== Input for this task ==

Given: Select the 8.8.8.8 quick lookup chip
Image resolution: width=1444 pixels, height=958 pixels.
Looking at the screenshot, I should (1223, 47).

===
== Input for this task ==

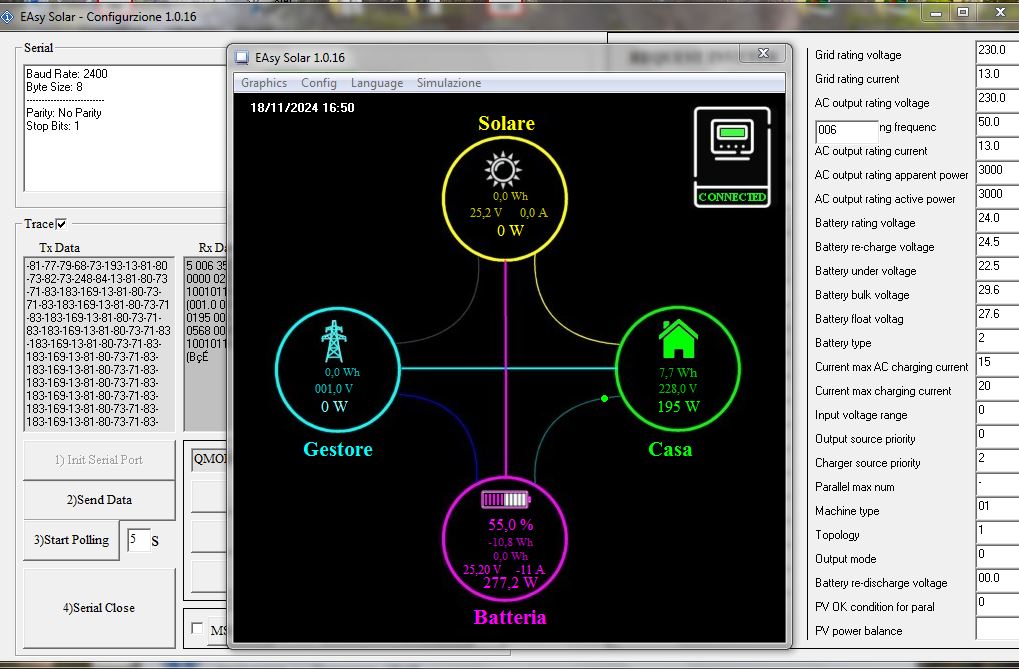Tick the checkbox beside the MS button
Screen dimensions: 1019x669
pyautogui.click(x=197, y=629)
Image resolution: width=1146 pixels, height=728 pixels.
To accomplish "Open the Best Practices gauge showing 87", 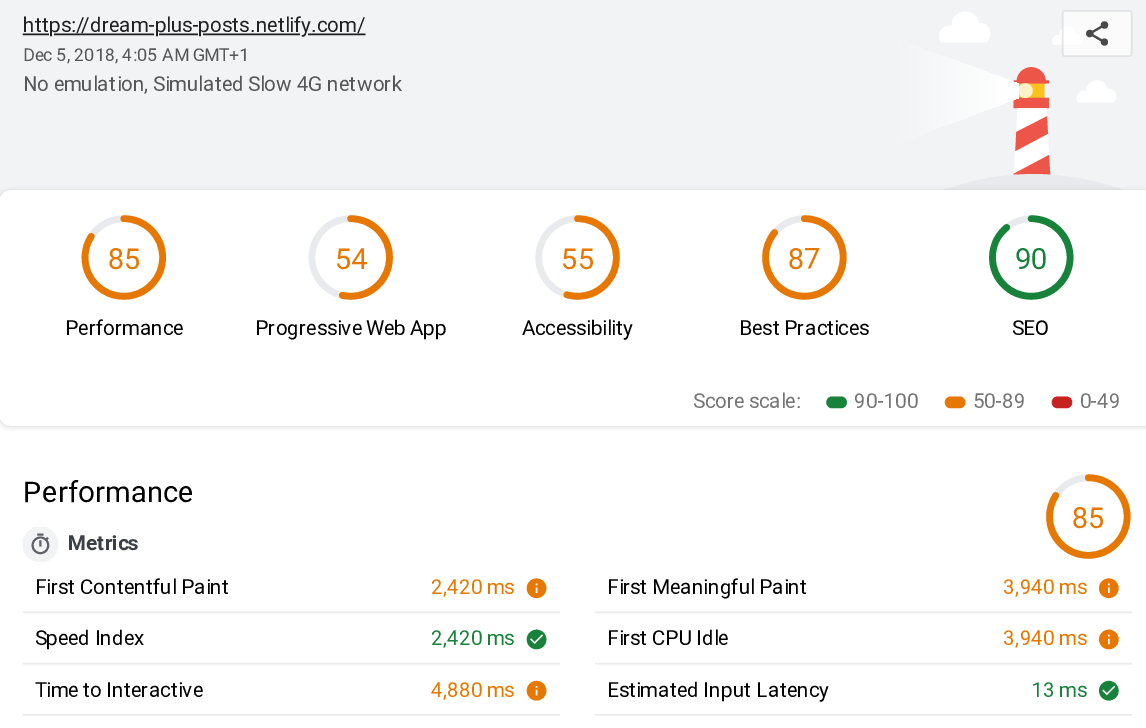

===

Output exactly those lines of the data above that run from the line with "Image resolution: width=1146" up to and including the line with "the Best Practices". No pictures go in.

### [Reply to the task]
Image resolution: width=1146 pixels, height=728 pixels.
To accomplish "Open the Best Practices gauge showing 87", 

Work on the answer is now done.